Teachers and primary school children pick up litter on a beach.

The Benefits of Parental Engagement to the Wider Community

Apr 20, 2023

The reasons for a school or setting to have an ongoing parental engagement programme are well documented. The most apparent aim of any educational setting is to better engage parents and families in their child's learning and healthy development. This is easier to do when schools have strong relationships with and involvement from parents and the local community.

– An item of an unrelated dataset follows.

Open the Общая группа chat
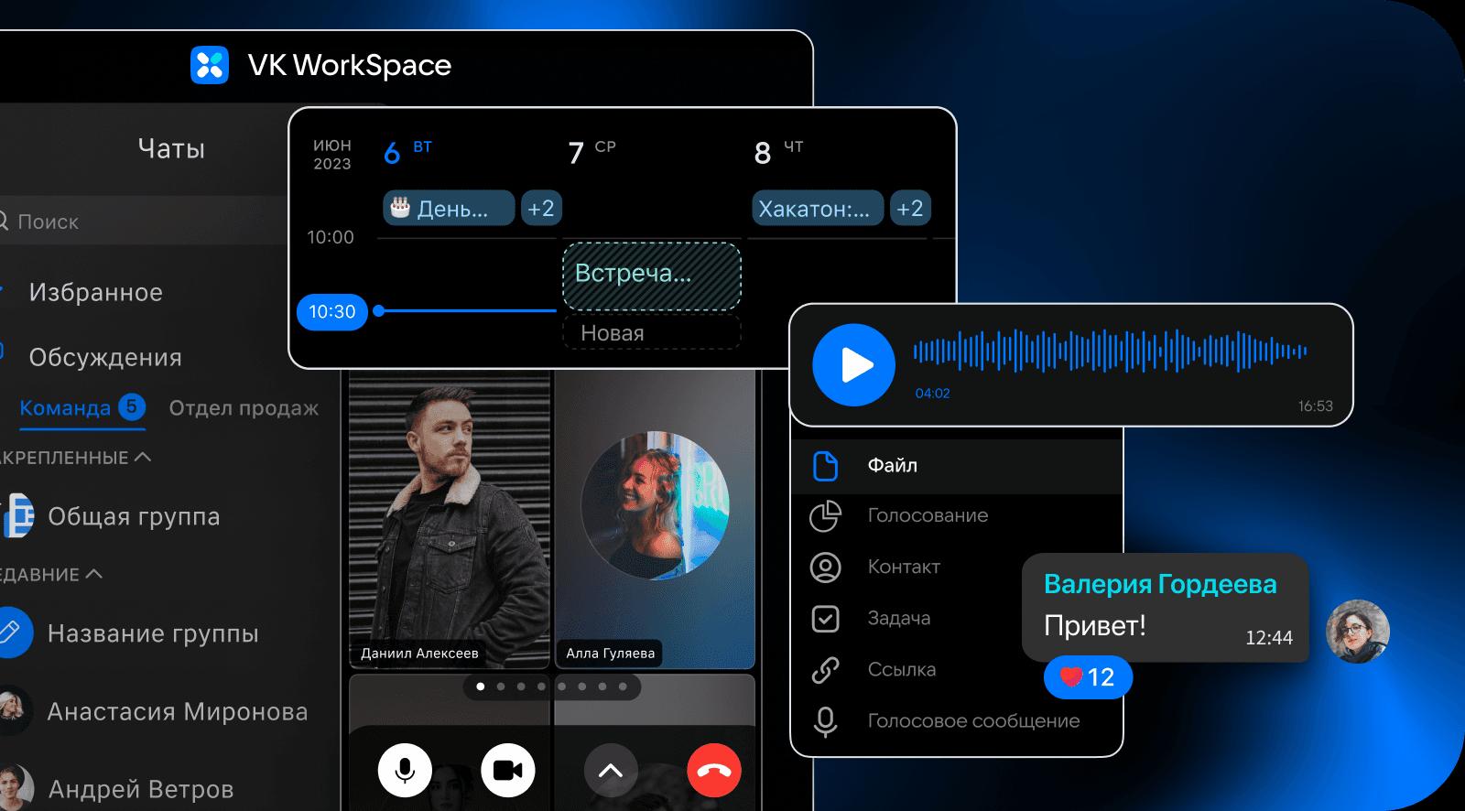[x=134, y=516]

As with anything, practice makes perfect, and keeping parental engagement on the whole-school agenda leads to continued improvements in practice around working with parents. Schools and settings that record, evaluate and share this work contribute to the wider community support that families may need. They help build the structures that enable mediation, early intervention and signposting to other agencies for parents and families to be in place when needed. And this is of enormous benefit to the community as there will be improved outcomes for all children (not just those on the school roll) regarding their learning, social, emotional and spiritual development and health and behaviour. This community engagement in learning has associated lifelong benefits for the community. And when schools and settings are better at communicating with and consulting parents, families and communities, there is less conflict and increased support for schools and settings.

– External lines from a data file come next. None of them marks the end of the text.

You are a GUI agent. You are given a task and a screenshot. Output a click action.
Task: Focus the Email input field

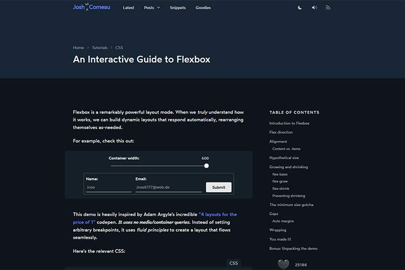(168, 187)
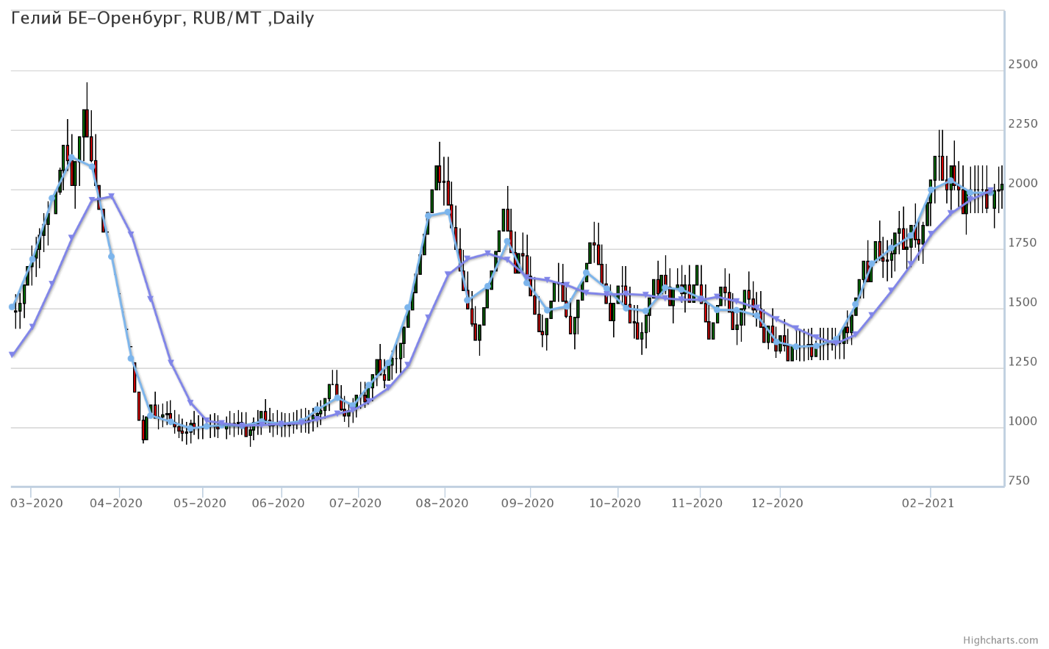Click the chart title 'Гелий БЕ-Оренбург, RUB/MT ,Daily'
Viewport: 1049px width, 649px height.
click(x=163, y=18)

Families more positively engaged in learning together see many social, emotional and educational benefits. Parents and carers will have greater knowledge, skills and confidence to support their children's learning and development, and this will, in turn, improve children's confidence and attainment. Schools with good general parental involvement and engagement see better relationships in traditionally less engaged parents, including fathers and male carers, grandparents etc. Broadening your offer to the wider community ensures that all family members are better included in activities and the learning culture. In turn, school staff will be more knowledgeable, confident and skilled at engaging parents and families, and in engaging volunteers and tapping into the skills, experience and resources of parents and the wider community to enrich children's learning

Schools and settings must partner with other agencies to provide parents with information, training and resources. Doing this enables them to support their child's learning and healthy development in many ways. Supporting parents with parenting skills is notoriously tricky for schools, and parents may perceive this good intention as a judgement or criticism. Working with grass-roots and parent-led organisations such as Sure Start can help to build trust between all parties. Community organisations can support parents to run effective groups and associations and access low-risk peer support. They can help parents and wider family members to develop their skills and access new opportunities. Engaging in lifelong learning is one of the most valuable ways parents can model learning to their children and one we know is least acknowledged by schools.

Community organisations are very well placed to ensure parents' voices are heard and supported; giving parents a voice is a powerful tool. Parents who feel listened to will more readily get involved in schools and settings and work as equal partners in governance and accountable structures. Involved and empowered parents are then available to support and signpost new parents and less experienced staff members to appropriate agencies when support is required.

When parents and carers have greater knowledge, skills and confidence to support their children's learning and development, their confidence and attainment also improve. When parents have more confidence and skills to get involved in schools, their views will be heard more effectively, and they will better support each other. Parents who develop their broader skills are more employable and can better access further opportunities. Schools will see parents as equal partners.

We urge schools that have achieved this to go that one step further. Develop the wider conversation about parental engagement through, for instance, networks, publications, a website, newsletters, training courses, conferences and social media. Share your good practice of partnership working between schools, settings and voluntary and statutory agencies. Encourage the development of information and leadership at a local, regional, national and even international level! Schools should be at the heart of evaluation and evidence-based research.